Happy heavenly 21st, Nate! Love you big❤️ Mom

Monica Hoenshell

November 18, 2019

Monica Hoenshell

November 18, 2019

Monica Hoenshell

November 18, 2019

Nate, you are so missed and loved. Your beautiful smile is forever etched in our hearts. I hope you are flashing it constantly to all around you. From family vacation to just hanging out, we had so many good times together. We will cherish those memories forever.

Jeremy Smith

November 11, 2019

Watching football isn’t the same. Miss and love you, kid.
~Dad

brody smith

November 11, 2019

Brooklyn Lucas

November 11, 2019

You'll never not be my brother. Miss you everyday.

Connor Ayers

November 9, 2019

I met Nate when I was 14, on a trip my family took with the Smith’s. My parents and Nate’s are close, so we were around each other a lot. The Smith’s are like family, and Nate was like a brother. I think my favorite memory of Nate was when he asked me what my favorite music genre was, and I said “rap.” He was VERY surprised by my response. But he eagerly got out his phone, and gave me many song suggestions. Nate never failed to make me laugh, and I miss him every day. Love you bro, can’t wait to see you again 💙

Christy Lentz

November 9, 2019

When I would see Nate at OCA in the halls, he would come up with his signature smile, a big “Momma Lentz!” and a hug. Even though I loved all the kids, Nate and I had a special bond.

He had a special way with little kids. There was a week he came with me to Mother’s Day Out. He played trucks, wrapped baby dolls in blankets and pushed kids “higher, higher” in the swings. Watching him for those 2 days, I knew the kids that he was gravitating towards were the kids who were adopted. Somehow they had an unspoken connection. One of them didn’t like to nap so Nate sat with him and talked about toys, what they would do when rest time was over and Disney. While that could have been a hard week, I saw sweet things come from it.

When Jeremy was in the hospital, Nate came to stay with us for a couple of days.

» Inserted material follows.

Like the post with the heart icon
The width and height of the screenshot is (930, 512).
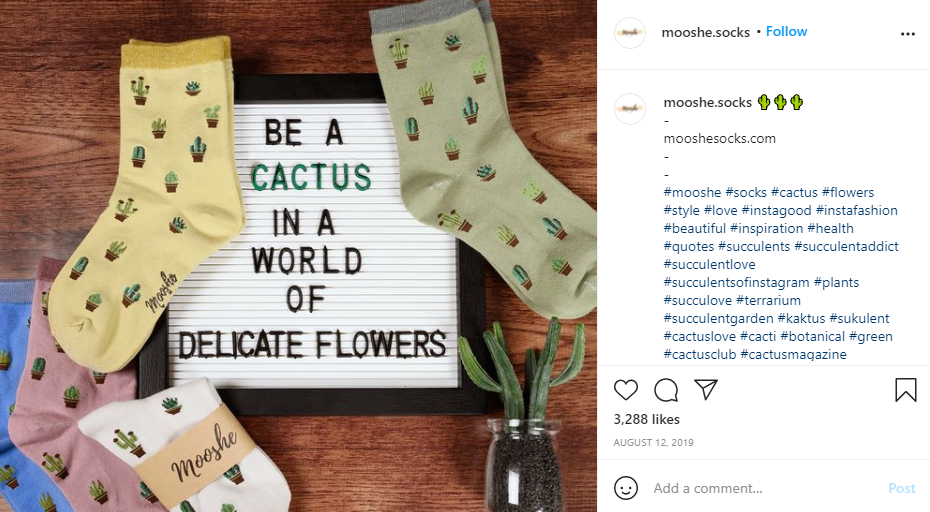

We took walks (even stopping to pet the neighbors cows), watched movies, blew bubbles, he watched my Mom play piano and tried to learn a song. Anything he put his mind to, he could do. He plunked out a few notes of “Trust and Obey”. While he and I were alone he told me some hard stories about his childhood. And I was glad that he trusted me enough to be there for him.

Loving Nate changed me. And I’m forever grateful for the chance to be his friend.

Hannah Lentz

November 9, 2019

I met Nate when he came to OCA and right from the start, we became inseparable. Whether it was coming to my house to blow bubbles, meeting us at the lake and spending hours just talking, or going to the bookstore and making jokes we probably shouldn’t have, we were always having a good time. I still go through my messages with him and can’t help but smile thinking of all the good times we had together. He was truly my best friend and even when we went a few months without talking, we would pick up like no time had gone by. I miss him everyday but I’m sure he’s watching over me and keeping me safe.